Can i just ask a question out of interest. How does home schooling work if a child decides wants to go to university or needs certain qualiforcations for dream job. I know you can take exams if not in school. The children i have taught who have been home schooled before starting school in yr2-3 have been really well rounded and can defenetly see how it works. The one family i know who did homeschool that i knew as a child each of them got one gcse in music and struggled with jobs. Im sure it does work. My husband tutors several people doing gcse and a levels later on but just wondered how you plan for it. I find unschooling and home schooling facinating. When i was teaching reception we did alot of learning through play and child led and i think it benefits children if they were able to do this longer.


----------



## Dragonfly

People I know that went to school with me done their qualifications again as the school failed them all in the local tecq collage.


----------



## Tacey

Bex84 said:


> Can i just ask a question out of interest. How does home schooling work if a child decides wants to go to university or needs certain qualiforcations for dream job. I know you can take exams if not in school. The children i have taught who have been home schooled before starting school in yr2-3 have been really well rounded and can defenetly see how it works. The one family i know who did homeschool that i knew as a child each of them got one gcse in music and struggled with jobs. Im sure it does work. My husband tutors several people doing gcse and a levels later on but just wondered how you plan for it. I find unschooling and home schooling facinating. When i was teaching reception we did alot of learning through play and child led and i think it benefits children if they were able to do this longer.

Obviously, we've not been doing this long, but as you might expect, it was a big question for me to research before going ahead!

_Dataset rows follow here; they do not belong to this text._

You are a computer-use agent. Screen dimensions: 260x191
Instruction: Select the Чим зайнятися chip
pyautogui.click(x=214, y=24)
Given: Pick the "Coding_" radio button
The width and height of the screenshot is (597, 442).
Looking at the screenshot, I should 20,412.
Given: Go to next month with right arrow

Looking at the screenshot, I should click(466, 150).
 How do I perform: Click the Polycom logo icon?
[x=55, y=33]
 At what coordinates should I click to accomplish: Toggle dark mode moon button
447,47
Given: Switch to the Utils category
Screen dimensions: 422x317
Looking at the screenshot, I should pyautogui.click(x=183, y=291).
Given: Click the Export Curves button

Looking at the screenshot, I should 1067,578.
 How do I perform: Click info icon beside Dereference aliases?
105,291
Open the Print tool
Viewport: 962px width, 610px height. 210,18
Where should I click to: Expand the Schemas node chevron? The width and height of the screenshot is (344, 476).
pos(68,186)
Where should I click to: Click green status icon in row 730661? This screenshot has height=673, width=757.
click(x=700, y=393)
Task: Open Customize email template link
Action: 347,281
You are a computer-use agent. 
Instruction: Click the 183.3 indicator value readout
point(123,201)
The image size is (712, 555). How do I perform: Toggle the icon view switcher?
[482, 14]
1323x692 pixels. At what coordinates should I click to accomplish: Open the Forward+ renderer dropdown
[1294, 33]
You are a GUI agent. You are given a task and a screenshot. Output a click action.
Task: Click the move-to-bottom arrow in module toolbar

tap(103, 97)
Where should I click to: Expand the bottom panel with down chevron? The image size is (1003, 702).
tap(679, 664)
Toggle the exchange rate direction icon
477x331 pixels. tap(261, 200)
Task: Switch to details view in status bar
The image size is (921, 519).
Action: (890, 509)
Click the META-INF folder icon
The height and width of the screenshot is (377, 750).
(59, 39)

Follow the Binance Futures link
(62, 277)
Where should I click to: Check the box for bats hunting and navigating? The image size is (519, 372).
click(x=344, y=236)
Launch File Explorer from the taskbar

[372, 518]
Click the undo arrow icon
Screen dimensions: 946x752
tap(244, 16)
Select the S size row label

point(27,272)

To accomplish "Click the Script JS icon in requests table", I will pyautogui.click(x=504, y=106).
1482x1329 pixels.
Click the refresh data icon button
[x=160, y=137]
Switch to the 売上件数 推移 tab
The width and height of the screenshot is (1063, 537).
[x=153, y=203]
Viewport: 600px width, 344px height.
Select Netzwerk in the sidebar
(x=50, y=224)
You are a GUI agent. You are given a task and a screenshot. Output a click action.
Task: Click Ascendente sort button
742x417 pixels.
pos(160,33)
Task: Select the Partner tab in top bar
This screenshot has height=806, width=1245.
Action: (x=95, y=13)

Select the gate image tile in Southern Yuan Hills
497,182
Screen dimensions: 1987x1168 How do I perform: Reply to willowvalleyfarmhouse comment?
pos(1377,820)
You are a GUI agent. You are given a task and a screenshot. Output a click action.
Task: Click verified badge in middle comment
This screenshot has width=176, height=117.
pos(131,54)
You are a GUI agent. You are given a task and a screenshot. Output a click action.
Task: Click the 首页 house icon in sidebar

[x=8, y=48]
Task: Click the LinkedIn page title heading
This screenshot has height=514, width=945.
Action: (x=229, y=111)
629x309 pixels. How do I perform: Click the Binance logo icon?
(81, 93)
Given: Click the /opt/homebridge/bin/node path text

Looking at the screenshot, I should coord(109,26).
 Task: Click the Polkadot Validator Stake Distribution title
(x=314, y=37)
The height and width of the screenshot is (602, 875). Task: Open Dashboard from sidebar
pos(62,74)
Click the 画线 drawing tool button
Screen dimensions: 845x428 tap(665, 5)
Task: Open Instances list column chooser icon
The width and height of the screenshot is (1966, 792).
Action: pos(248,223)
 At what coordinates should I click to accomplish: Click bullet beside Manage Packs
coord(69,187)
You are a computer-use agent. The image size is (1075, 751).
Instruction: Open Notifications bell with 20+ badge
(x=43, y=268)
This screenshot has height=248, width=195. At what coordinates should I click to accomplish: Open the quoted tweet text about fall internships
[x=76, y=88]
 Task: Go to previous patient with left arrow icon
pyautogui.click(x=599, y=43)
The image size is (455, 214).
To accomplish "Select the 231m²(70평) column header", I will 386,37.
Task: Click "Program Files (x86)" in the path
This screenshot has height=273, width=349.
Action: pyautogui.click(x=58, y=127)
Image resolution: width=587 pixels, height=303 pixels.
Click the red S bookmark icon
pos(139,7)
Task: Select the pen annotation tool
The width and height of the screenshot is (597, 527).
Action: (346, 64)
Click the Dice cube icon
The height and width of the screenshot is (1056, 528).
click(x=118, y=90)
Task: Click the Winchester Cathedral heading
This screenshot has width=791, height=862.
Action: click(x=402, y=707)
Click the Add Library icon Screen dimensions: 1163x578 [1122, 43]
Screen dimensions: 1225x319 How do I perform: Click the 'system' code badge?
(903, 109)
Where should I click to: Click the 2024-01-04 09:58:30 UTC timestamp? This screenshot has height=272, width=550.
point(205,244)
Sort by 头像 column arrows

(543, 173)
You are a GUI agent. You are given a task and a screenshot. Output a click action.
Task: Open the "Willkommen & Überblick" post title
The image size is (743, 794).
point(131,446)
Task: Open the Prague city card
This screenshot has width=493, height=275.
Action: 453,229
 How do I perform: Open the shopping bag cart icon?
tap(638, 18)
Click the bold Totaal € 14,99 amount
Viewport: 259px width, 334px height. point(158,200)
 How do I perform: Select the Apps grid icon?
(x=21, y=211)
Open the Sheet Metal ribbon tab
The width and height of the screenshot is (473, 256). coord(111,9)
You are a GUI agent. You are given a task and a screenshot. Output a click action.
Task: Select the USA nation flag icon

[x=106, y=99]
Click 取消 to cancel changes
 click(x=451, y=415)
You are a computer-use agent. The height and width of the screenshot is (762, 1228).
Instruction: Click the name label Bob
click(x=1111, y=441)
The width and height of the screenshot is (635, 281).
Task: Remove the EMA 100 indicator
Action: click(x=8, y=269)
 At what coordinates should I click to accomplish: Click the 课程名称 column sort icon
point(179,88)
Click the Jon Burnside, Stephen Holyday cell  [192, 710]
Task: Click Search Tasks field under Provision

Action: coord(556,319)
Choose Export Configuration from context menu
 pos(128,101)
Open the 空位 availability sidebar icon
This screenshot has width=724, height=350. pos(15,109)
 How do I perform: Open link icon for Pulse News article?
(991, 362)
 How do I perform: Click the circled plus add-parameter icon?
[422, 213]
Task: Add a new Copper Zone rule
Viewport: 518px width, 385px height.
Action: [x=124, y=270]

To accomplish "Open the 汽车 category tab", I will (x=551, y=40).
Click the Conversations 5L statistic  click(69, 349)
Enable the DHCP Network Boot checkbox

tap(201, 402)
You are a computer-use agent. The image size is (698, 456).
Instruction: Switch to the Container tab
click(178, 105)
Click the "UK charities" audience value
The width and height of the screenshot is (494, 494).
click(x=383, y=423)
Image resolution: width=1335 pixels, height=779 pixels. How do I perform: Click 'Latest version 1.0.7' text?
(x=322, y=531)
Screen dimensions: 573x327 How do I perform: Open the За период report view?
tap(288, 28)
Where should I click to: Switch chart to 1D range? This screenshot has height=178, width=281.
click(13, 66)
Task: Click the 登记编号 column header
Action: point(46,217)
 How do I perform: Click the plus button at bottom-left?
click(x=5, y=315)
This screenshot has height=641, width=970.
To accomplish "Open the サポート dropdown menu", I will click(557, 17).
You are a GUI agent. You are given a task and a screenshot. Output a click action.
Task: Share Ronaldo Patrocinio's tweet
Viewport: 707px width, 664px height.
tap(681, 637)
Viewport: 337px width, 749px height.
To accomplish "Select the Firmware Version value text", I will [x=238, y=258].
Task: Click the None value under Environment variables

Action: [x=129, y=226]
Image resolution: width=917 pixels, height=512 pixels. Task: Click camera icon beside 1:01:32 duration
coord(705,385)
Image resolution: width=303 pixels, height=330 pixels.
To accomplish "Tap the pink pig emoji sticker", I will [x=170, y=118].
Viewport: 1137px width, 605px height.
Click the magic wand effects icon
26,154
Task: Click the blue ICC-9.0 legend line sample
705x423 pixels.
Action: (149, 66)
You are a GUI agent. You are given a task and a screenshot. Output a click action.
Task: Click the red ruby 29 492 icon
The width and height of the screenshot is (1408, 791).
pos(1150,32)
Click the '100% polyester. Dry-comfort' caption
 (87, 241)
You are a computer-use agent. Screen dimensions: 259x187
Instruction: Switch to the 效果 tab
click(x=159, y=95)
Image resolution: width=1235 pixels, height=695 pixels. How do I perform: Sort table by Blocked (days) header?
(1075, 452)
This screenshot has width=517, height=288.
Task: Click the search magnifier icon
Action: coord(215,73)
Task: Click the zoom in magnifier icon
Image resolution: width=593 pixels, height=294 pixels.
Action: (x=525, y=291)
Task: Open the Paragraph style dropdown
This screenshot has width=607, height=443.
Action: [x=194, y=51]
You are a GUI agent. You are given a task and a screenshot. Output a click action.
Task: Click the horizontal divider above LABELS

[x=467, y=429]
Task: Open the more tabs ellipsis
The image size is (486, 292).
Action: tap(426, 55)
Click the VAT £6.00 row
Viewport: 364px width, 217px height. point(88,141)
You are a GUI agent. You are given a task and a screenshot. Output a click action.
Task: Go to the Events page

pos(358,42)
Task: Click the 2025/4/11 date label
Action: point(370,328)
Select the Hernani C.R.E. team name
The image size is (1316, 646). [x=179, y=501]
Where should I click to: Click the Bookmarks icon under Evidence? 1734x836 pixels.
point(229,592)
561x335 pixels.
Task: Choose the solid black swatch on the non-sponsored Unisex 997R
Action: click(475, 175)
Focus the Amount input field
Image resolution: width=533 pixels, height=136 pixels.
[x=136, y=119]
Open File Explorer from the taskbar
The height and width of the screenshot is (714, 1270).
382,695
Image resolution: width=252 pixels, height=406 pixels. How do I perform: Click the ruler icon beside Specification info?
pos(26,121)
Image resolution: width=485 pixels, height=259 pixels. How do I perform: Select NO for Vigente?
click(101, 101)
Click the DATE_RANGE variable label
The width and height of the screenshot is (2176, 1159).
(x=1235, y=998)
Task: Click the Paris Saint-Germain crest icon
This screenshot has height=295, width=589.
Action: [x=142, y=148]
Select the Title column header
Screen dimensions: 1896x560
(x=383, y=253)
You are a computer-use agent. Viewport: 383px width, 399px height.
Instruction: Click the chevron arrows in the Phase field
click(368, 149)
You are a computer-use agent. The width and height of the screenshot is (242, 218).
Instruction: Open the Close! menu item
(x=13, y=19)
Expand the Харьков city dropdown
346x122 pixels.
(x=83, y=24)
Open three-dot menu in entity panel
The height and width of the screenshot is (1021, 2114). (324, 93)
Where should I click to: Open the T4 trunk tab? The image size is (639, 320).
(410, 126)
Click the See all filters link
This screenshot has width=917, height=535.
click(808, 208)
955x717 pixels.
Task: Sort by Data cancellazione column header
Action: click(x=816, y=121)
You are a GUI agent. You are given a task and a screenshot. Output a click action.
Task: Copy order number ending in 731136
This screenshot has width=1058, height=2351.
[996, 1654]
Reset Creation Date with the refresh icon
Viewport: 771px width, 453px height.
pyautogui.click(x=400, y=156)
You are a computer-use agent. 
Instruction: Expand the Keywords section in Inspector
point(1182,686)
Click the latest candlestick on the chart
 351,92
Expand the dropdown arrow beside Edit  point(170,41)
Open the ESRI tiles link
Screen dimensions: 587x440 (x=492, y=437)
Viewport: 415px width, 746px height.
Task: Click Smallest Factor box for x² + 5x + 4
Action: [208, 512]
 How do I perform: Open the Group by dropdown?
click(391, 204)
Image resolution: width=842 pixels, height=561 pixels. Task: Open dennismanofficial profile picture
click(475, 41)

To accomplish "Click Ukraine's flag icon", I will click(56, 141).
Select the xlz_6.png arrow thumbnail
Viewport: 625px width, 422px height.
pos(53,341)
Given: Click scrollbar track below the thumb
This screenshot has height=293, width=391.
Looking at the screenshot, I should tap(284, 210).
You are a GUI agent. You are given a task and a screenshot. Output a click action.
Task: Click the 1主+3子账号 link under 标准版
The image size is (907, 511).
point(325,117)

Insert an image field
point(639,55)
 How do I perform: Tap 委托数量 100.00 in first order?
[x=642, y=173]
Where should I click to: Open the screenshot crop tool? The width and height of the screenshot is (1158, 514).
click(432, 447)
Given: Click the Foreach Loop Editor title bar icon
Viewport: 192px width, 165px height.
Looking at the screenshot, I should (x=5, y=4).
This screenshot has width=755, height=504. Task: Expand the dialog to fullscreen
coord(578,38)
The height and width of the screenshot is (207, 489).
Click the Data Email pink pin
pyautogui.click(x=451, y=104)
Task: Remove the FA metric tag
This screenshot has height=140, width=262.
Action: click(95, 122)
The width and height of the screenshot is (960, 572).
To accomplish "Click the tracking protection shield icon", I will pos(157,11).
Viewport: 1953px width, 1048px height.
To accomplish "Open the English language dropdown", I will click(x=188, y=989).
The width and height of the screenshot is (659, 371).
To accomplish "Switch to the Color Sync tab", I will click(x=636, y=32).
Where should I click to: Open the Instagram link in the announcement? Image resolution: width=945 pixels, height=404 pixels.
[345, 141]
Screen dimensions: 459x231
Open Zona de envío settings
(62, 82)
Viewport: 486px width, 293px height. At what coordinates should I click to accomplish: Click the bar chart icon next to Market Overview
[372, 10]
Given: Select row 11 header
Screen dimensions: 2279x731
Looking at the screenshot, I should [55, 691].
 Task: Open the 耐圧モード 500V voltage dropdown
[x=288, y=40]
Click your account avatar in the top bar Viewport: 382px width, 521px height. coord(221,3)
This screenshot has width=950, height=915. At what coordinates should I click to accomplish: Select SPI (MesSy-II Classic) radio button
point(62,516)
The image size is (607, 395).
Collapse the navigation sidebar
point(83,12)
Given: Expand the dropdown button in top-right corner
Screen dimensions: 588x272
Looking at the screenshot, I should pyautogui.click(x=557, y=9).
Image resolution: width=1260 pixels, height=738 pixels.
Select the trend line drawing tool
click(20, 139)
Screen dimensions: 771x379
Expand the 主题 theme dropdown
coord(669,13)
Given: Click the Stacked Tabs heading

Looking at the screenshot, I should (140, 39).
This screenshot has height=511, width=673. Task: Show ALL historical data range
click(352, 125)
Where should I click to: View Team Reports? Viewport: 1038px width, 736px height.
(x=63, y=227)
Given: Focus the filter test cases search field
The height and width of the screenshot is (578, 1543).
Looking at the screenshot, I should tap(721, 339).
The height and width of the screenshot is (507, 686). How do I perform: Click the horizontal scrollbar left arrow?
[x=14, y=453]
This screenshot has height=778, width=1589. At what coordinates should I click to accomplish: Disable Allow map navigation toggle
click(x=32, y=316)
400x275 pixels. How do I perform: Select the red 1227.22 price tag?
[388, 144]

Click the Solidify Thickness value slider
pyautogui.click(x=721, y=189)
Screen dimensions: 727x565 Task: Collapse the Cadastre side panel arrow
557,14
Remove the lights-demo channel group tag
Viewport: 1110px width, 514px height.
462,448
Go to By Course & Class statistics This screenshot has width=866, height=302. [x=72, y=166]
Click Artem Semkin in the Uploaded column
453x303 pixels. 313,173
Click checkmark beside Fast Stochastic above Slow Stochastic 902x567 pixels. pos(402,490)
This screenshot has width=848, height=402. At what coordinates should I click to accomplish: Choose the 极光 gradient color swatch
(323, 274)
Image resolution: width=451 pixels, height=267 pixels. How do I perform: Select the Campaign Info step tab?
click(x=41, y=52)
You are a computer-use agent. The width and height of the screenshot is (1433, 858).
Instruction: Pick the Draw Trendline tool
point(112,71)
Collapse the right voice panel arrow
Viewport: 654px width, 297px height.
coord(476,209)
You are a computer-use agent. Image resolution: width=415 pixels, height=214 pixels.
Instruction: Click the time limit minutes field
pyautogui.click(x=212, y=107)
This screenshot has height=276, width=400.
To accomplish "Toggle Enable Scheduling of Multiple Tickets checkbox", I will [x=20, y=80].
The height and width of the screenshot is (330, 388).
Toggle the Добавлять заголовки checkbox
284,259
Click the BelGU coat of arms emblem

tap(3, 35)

Our school system has set ages where children take exams, often without knowing what they'll use them for. Heck, I did my degree without knowing why! Coming from a home ed perspective, they can set their mind on what they want to do, and choose to take exams that help them reach that whether they are 14, 24 or 64! It's important to be realistic with the child, and make sure they are aware of how job applications work, and how to reach their goals. There are more routes to those goals than you might expect though. I knew of a girl at uni who had no A levels, but was accepted on her degree course through an interview and submitted work. Other children might not go down the academic route at all, and work their way up or start their own businesses. That's the joy of home ed, it's tailored exactly to the personality and interests of the child.


----------



## Bex84

Thankyou, its really interesting. Im a trained teacher so know the set usual route and i think its horrible how schools are now more about training to take tests rather than skills for life. As long as my daughter does her best i wont care about grades and my husband who is a teacher is the same. When you said about tests it reminded me i know someone who just sat an enterence exam to prove ability and that was for teacher training. With teaching you have to take gcse exam certificates, a level, degree and teaching qualiforcation to interviews and thats what made me wonder. Like you said when i did my degree i had no idea what i wanted to do and i can see how home schooling may allow you to help a child be able to focus more as having that individual teaching. Schools are having to worry more about offstead and pleasing the government line so home schooling is an interesting concept.


----------